Task description: Below are records to repeat exactly. Omit the pictures from the copy.

══ Supplied data ══

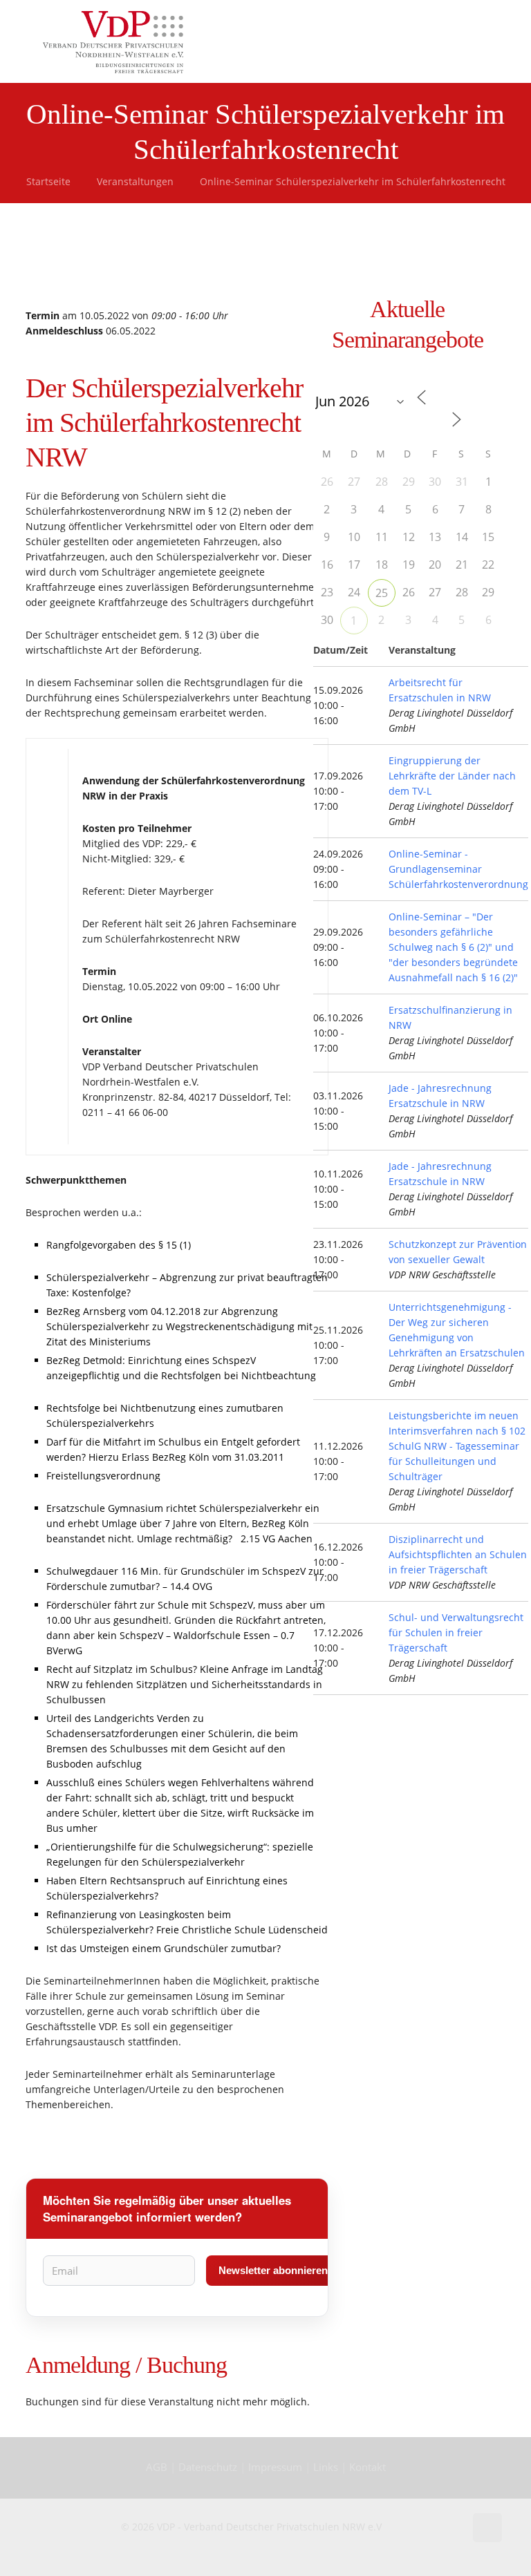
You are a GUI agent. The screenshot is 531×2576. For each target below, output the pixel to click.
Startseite (48, 181)
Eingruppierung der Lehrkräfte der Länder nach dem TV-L (452, 775)
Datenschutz (209, 2467)
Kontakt (367, 2467)
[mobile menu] (480, 41)
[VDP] (113, 41)
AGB (158, 2467)
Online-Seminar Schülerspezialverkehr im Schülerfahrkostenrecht (352, 181)
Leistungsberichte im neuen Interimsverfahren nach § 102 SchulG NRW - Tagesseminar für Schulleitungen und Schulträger (457, 1446)
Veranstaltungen (135, 181)
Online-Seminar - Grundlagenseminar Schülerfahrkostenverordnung (458, 869)
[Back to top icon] (487, 2527)
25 (381, 592)
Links (325, 2467)
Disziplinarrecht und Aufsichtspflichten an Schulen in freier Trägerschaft (458, 1554)
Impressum (275, 2467)
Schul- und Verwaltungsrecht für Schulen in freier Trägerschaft (456, 1632)
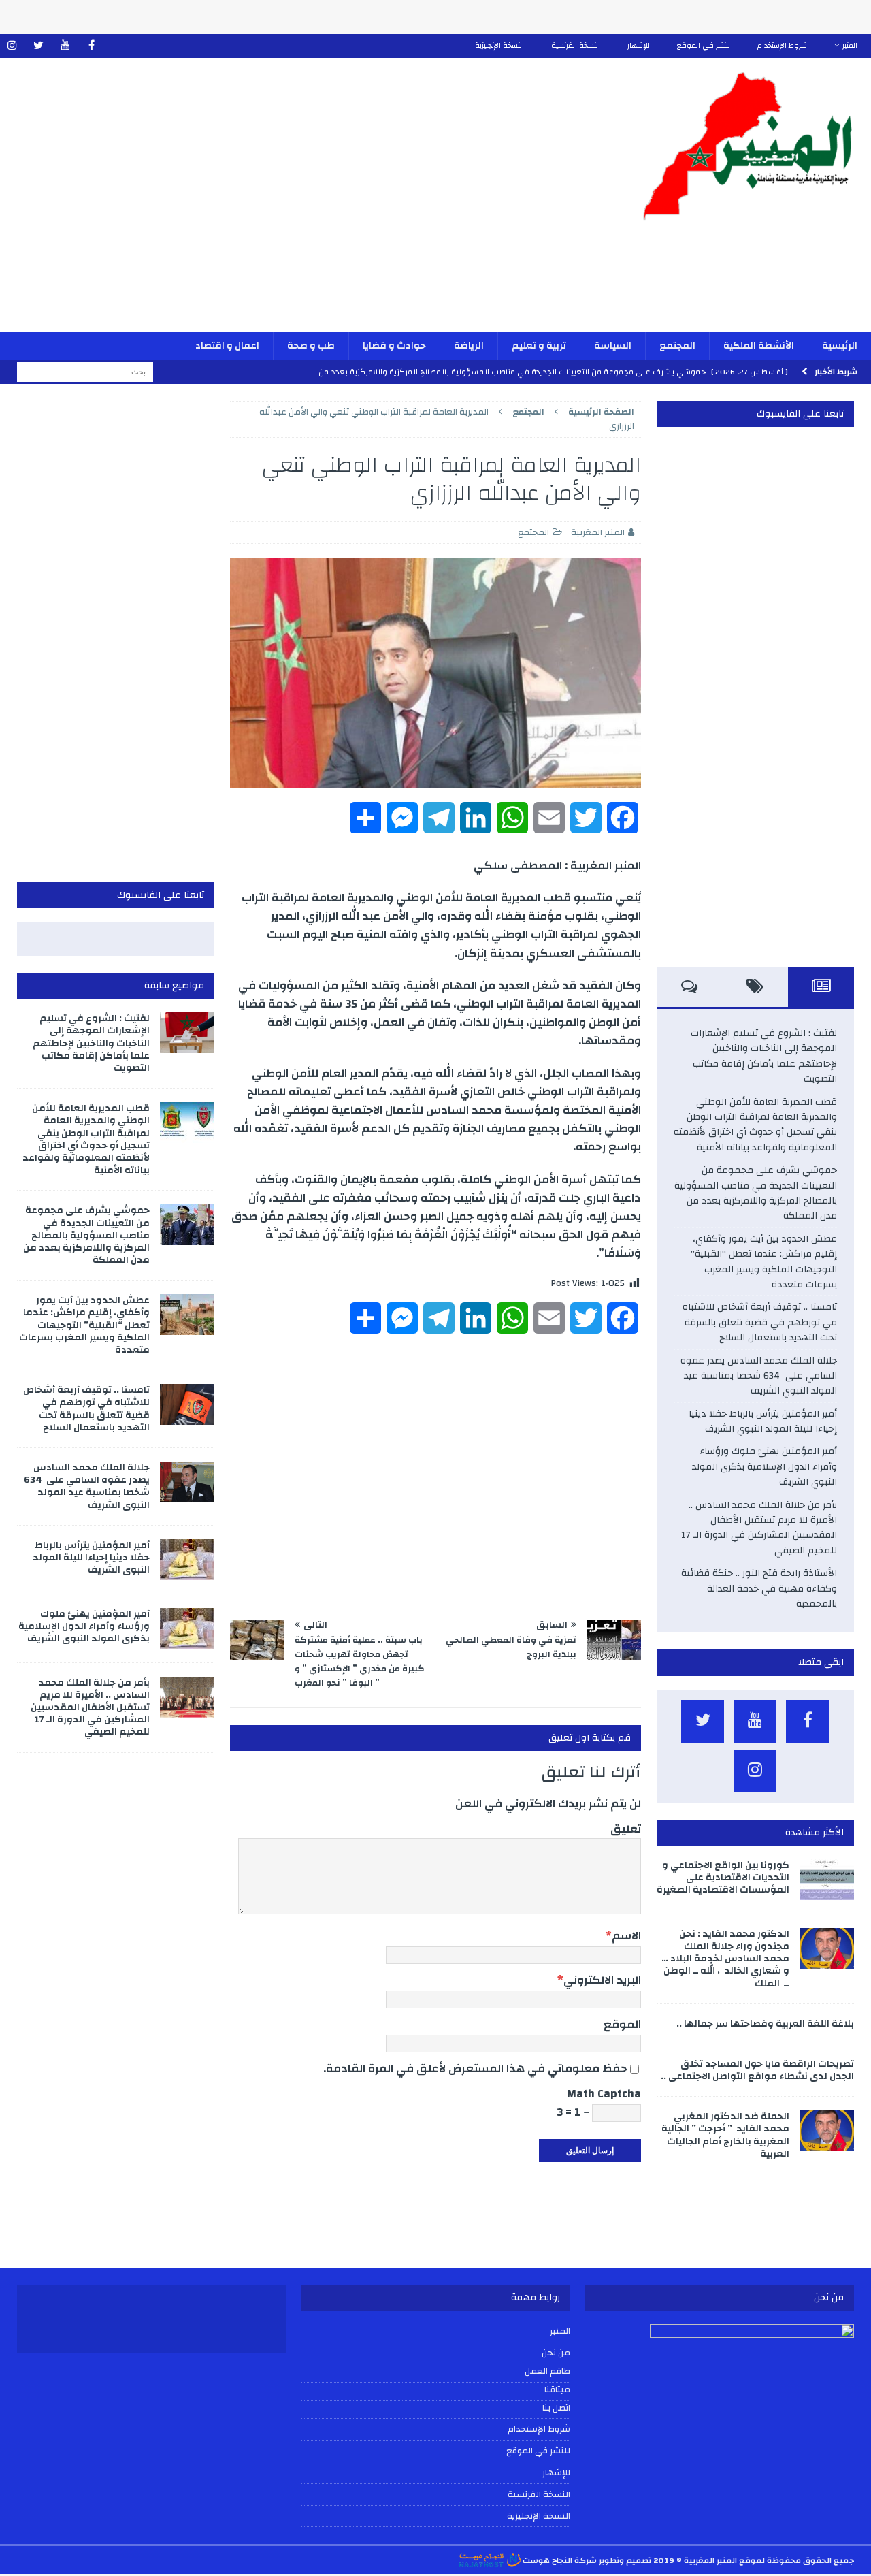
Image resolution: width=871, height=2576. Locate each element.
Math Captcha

═══

The answer:
You are a GUI agent. The screenshot is 531×2576. For each target below, output the pixel to click.
Startseite (48, 181)
Eingruppierung der Lehrkräfte der Länder nach dem TV-L (452, 775)
Datenschutz (209, 2467)
Kontakt (367, 2467)
[mobile menu] (480, 41)
[VDP] (113, 41)
AGB (158, 2467)
Online-Seminar Schülerspezialverkehr im Schülerfahrkostenrecht (352, 181)
Leistungsberichte im neuen Interimsverfahren nach § 102 SchulG NRW - Tagesseminar für Schulleitungen und Schulträger (457, 1446)
Veranstaltungen (135, 181)
Online-Seminar - Grundlagenseminar Schülerfahrkostenverordnung (458, 869)
[Back to top icon] (487, 2527)
25 (381, 592)
Links (325, 2467)
Disziplinarrecht und Aufsichtspflichten an Schulen in freier Trägerschaft (458, 1554)
Impressum (275, 2467)
Schul- und Verwaltungsrecht für Schulen in freier Trägerschaft (456, 1632)
Image resolution: width=871, height=2576. Locate each element.
Math Captcha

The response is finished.